If complex shading is needed, then the material can make use of the pointer to the stack-allocated BSDF memory which is passed in to the shade() function, allocate BSDF components as required using this memory and then return this pointer to the integrators. The base infrastructure is now in place for node-based shading networks - the GUI side of things for that is the main work required to complete this.
Based on this new functionality, I implemented a MixMaterial ability to mix or binary-switch materials based on a texture.
I also added UDIM texture atlas support with lazy on-demand reading of textures based on the UV coordinates.
I’ve had this code kicking around for ages, but it never worked correctly, due to a bracket in the wrong place! Finally got it working, so Imagine can do realistic diffuse rough surfaces like clay.
The image below shows spheres with incremental roughness values, and a terracotta dragon.
Discussion at work led to talking about implementing a wireframe shader in Nuke, so I decided to see how difficult
it would be in Imagine. As long as the mesh consists of polygons of a single type - i.e. triangles or
quads: not difficult at all it turns out.
For triangles, it’s easy enough to emulate a wireframe surface by simply working out how close a hit position
on a triangle is to an edge by transforming the triangle’s points into world space and then using the standard
point-to-line method of a perpendicular vector to each edge. This gives you the distance in world space of the
hit position to each edge, and based on which distance is the closest, you can then apply a step function to
the colour of the surface, based on the distance and a line thickness amount.
For quads, I first tried using the same algorithm as for triangles, but ignoring the edge of the triangle that was
shared within the quad. This worked to some degree, but each quad had two opposing wedges in the corners where the
point-to-line formula meant that parts of some edges weren’t shaded correctly.

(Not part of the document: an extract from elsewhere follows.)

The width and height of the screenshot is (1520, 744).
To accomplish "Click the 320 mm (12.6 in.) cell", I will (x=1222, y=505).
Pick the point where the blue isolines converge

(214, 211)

So instead, I decided to use the Barycentric coordinates of the hit position within the triangle. This allowed me to correctly isolate all four edges of the quad based on a fixed threshold, but I then had to work out the line width and keep it uniform to the length of any edges. In the end I multiplied the Barycentric coordinates of both the the hit position and the inverse hit position (for the opposing edge of the quad) by the length of each of the non-shared edges of the triangle, giving a distance. The smallest of these distances I then used to step the colour, as I did for triangles. While this might not be perfectly accurate and work in all situations, it seems to work very well in practice and also allowed me to (almost) match the line thickness to the triangle method. It also looks very nice:
There’s a very slight (~1%) overhead in shading, as triangles have to be fetched and transformed to world space, but both of the renderings above at full HD finished in under six minutes with 676 samples per pixel.
When I sort out the texturing infrastructure to make it more flexible, it should be very easy to apply this texture as an alpha texture for a fully-3-dimensional mesh that is able to be seen through and cast shadows.